Content starts

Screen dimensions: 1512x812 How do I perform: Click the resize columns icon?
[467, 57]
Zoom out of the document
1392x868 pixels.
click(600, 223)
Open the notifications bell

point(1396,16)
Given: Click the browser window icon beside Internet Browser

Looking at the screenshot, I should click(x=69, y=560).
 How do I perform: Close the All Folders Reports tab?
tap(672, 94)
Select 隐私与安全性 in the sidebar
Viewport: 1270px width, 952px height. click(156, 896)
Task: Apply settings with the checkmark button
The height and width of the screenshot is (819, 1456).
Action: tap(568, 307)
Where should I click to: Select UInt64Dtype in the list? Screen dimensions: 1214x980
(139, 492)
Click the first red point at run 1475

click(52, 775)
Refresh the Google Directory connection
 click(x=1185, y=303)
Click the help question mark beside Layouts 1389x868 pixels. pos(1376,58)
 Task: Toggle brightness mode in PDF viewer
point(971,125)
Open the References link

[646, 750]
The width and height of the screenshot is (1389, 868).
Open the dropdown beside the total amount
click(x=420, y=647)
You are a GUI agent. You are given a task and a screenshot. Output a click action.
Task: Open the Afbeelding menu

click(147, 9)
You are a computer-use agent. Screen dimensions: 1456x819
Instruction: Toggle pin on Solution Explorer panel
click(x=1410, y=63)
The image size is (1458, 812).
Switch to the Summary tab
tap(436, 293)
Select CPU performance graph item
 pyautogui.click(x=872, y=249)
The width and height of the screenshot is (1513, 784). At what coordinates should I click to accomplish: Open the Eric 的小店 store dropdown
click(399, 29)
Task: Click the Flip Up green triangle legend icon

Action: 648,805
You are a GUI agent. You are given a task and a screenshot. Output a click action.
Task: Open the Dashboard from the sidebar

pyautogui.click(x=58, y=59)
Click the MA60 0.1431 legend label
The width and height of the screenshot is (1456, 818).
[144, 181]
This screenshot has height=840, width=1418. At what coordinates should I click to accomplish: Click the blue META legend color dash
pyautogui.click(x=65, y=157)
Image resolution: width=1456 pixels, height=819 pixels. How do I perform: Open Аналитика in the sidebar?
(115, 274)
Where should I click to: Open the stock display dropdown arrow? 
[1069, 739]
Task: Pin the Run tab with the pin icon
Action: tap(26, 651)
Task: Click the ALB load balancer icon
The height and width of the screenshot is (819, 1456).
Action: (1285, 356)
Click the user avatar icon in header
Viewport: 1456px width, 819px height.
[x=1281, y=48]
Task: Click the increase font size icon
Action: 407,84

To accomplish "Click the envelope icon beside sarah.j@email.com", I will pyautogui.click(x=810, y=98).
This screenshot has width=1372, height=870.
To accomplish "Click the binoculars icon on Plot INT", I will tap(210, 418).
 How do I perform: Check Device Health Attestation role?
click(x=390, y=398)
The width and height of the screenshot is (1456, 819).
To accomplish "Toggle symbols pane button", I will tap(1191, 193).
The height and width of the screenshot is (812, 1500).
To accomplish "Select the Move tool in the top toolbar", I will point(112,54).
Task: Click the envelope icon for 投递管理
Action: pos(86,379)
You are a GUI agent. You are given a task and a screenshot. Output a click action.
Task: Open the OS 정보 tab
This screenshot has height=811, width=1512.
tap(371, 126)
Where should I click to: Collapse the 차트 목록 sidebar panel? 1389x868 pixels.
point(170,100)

Content ends

◆ **Exercise brief**:
In your answer, repeat each line of the material word for word.

◆ **Exercise response**:
Screen dimensions: 1512x812 How do I perform: Click the resize columns icon?
[467, 57]
Zoom out of the document
1392x868 pixels.
click(600, 223)
Open the notifications bell

point(1396,16)
Given: Click the browser window icon beside Internet Browser

Looking at the screenshot, I should click(x=69, y=560).
 How do I perform: Close the All Folders Reports tab?
tap(672, 94)
Select 隐私与安全性 in the sidebar
Viewport: 1270px width, 952px height. click(156, 896)
Task: Apply settings with the checkmark button
The height and width of the screenshot is (819, 1456).
Action: tap(568, 307)
Where should I click to: Select UInt64Dtype in the list? Screen dimensions: 1214x980
(139, 492)
Click the first red point at run 1475

click(52, 775)
Refresh the Google Directory connection
 click(x=1185, y=303)
Click the help question mark beside Layouts 1389x868 pixels. pos(1376,58)
 Task: Toggle brightness mode in PDF viewer
point(971,125)
Open the References link

[646, 750]
The width and height of the screenshot is (1389, 868).
Open the dropdown beside the total amount
click(x=420, y=647)
You are a GUI agent. You are given a task and a screenshot. Output a click action.
Task: Open the Afbeelding menu

click(147, 9)
You are a computer-use agent. Screen dimensions: 1456x819
Instruction: Toggle pin on Solution Explorer panel
click(x=1410, y=63)
The image size is (1458, 812).
Switch to the Summary tab
tap(436, 293)
Select CPU performance graph item
 pyautogui.click(x=872, y=249)
The width and height of the screenshot is (1513, 784). At what coordinates should I click to accomplish: Open the Eric 的小店 store dropdown
click(399, 29)
Task: Click the Flip Up green triangle legend icon

Action: 648,805
You are a GUI agent. You are given a task and a screenshot. Output a click action.
Task: Open the Dashboard from the sidebar

pyautogui.click(x=58, y=59)
Click the MA60 0.1431 legend label
The width and height of the screenshot is (1456, 818).
[144, 181]
This screenshot has height=840, width=1418. At what coordinates should I click to accomplish: Click the blue META legend color dash
pyautogui.click(x=65, y=157)
Image resolution: width=1456 pixels, height=819 pixels. How do I perform: Open Аналитика in the sidebar?
(115, 274)
Where should I click to: Open the stock display dropdown arrow? 
[1069, 739]
Task: Pin the Run tab with the pin icon
Action: tap(26, 651)
Task: Click the ALB load balancer icon
The height and width of the screenshot is (819, 1456).
Action: (1285, 356)
Click the user avatar icon in header
Viewport: 1456px width, 819px height.
[x=1281, y=48]
Task: Click the increase font size icon
Action: 407,84

To accomplish "Click the envelope icon beside sarah.j@email.com", I will pyautogui.click(x=810, y=98).
This screenshot has width=1372, height=870.
To accomplish "Click the binoculars icon on Plot INT", I will tap(210, 418).
 How do I perform: Check Device Health Attestation role?
click(x=390, y=398)
The width and height of the screenshot is (1456, 819).
To accomplish "Toggle symbols pane button", I will tap(1191, 193).
The height and width of the screenshot is (812, 1500).
To accomplish "Select the Move tool in the top toolbar", I will point(112,54).
Task: Click the envelope icon for 投递管理
Action: pos(86,379)
You are a GUI agent. You are given a task and a screenshot. Output a click action.
Task: Open the OS 정보 tab
This screenshot has height=811, width=1512.
tap(371, 126)
Where should I click to: Collapse the 차트 목록 sidebar panel? 1389x868 pixels.
point(170,100)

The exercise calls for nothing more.